─── DATASET EXTRACT

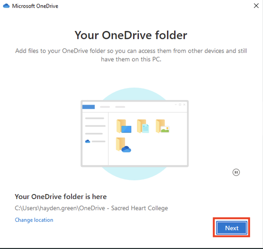Viewport: 263px width, 249px height.
Task: Click the top gray line in illustration sidebar
Action: tap(95, 118)
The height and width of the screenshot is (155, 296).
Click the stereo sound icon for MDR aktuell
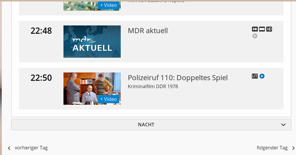(255, 29)
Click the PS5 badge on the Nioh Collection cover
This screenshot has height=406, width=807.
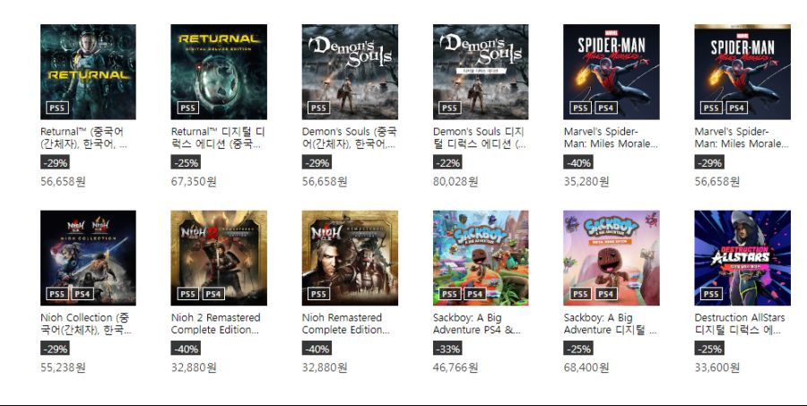tap(57, 294)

──────

## WHAT YOU HAVE TO DO
Excluding the pictures, restate word for word the lines from the one that holds "Click the stereo sound icon for MDR aktuell" through the last line of the entries, both ends included.

## ANSWER BOX
Click the stereo sound icon for MDR aktuell
(255, 29)
Click the PS5 badge on the Nioh Collection cover
This screenshot has height=406, width=807.
tap(57, 294)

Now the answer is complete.